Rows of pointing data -
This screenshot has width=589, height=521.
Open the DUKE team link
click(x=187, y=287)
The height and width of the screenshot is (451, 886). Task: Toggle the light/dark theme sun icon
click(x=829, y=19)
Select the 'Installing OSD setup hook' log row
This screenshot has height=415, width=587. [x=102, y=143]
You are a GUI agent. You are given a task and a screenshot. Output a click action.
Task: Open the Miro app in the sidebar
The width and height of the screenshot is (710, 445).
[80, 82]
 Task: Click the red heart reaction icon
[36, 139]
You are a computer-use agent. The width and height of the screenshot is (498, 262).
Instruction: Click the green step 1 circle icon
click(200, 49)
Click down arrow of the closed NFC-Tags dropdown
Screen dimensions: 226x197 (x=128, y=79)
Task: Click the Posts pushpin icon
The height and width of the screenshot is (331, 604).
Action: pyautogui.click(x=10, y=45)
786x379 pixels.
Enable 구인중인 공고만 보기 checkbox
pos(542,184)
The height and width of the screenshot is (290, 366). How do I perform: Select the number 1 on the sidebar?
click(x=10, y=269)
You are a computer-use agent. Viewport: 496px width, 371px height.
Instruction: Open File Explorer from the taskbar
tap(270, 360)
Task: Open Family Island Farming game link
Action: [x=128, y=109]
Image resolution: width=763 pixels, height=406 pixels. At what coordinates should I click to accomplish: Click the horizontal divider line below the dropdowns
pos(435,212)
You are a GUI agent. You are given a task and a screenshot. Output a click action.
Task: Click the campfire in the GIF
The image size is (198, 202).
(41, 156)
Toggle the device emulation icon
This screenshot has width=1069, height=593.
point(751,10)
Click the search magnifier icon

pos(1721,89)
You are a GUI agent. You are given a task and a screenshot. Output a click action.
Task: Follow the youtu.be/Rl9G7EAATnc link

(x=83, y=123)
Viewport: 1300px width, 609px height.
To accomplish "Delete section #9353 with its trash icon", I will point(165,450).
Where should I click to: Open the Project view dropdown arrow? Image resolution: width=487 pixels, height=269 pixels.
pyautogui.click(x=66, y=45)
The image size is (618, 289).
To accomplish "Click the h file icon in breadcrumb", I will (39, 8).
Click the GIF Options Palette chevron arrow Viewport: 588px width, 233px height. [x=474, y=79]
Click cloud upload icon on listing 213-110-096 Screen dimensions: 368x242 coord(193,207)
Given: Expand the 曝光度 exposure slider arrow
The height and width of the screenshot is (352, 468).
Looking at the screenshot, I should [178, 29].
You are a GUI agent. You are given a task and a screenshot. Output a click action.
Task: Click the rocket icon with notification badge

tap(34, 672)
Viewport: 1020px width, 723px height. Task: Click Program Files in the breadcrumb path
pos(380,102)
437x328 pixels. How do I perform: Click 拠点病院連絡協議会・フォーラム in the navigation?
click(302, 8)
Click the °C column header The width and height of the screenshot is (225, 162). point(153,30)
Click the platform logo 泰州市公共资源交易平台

What to do -
Quote every item above word for word, leaving nothing out and changing nothing.

Written solution -
This screenshot has width=589, height=521.
Open the DUKE team link
click(x=187, y=287)
The height and width of the screenshot is (451, 886). Task: Toggle the light/dark theme sun icon
click(x=829, y=19)
Select the 'Installing OSD setup hook' log row
This screenshot has height=415, width=587. [x=102, y=143]
You are a GUI agent. You are given a task and a screenshot. Output a click action.
Task: Open the Miro app in the sidebar
The width and height of the screenshot is (710, 445).
[80, 82]
 Task: Click the red heart reaction icon
[36, 139]
You are a computer-use agent. The width and height of the screenshot is (498, 262).
Instruction: Click the green step 1 circle icon
click(200, 49)
Click down arrow of the closed NFC-Tags dropdown
Screen dimensions: 226x197 (x=128, y=79)
Task: Click the Posts pushpin icon
The height and width of the screenshot is (331, 604).
Action: pyautogui.click(x=10, y=45)
786x379 pixels.
Enable 구인중인 공고만 보기 checkbox
pos(542,184)
The height and width of the screenshot is (290, 366). How do I perform: Select the number 1 on the sidebar?
click(x=10, y=269)
You are a computer-use agent. Viewport: 496px width, 371px height.
Instruction: Open File Explorer from the taskbar
tap(270, 360)
Task: Open Family Island Farming game link
Action: [x=128, y=109]
Image resolution: width=763 pixels, height=406 pixels. At what coordinates should I click to accomplish: Click the horizontal divider line below the dropdowns
pos(435,212)
You are a GUI agent. You are given a task and a screenshot. Output a click action.
Task: Click the campfire in the GIF
The image size is (198, 202).
(41, 156)
Toggle the device emulation icon
This screenshot has width=1069, height=593.
point(751,10)
Click the search magnifier icon

pos(1721,89)
You are a GUI agent. You are given a task and a screenshot. Output a click action.
Task: Follow the youtu.be/Rl9G7EAATnc link

(x=83, y=123)
Viewport: 1300px width, 609px height.
To accomplish "Delete section #9353 with its trash icon", I will point(165,450).
Where should I click to: Open the Project view dropdown arrow? Image resolution: width=487 pixels, height=269 pixels.
pyautogui.click(x=66, y=45)
The image size is (618, 289).
To accomplish "Click the h file icon in breadcrumb", I will (39, 8).
Click the GIF Options Palette chevron arrow Viewport: 588px width, 233px height. [x=474, y=79]
Click cloud upload icon on listing 213-110-096 Screen dimensions: 368x242 coord(193,207)
Given: Expand the 曝光度 exposure slider arrow
The height and width of the screenshot is (352, 468).
Looking at the screenshot, I should [178, 29].
You are a GUI agent. You are given a task and a screenshot. Output a click action.
Task: Click the rocket icon with notification badge

tap(34, 672)
Viewport: 1020px width, 723px height. Task: Click Program Files in the breadcrumb path
pos(380,102)
437x328 pixels. How do I perform: Click 拠点病院連絡協議会・フォーラム in the navigation?
click(302, 8)
Click the °C column header The width and height of the screenshot is (225, 162). point(153,30)
Click the platform logo 泰州市公共资源交易平台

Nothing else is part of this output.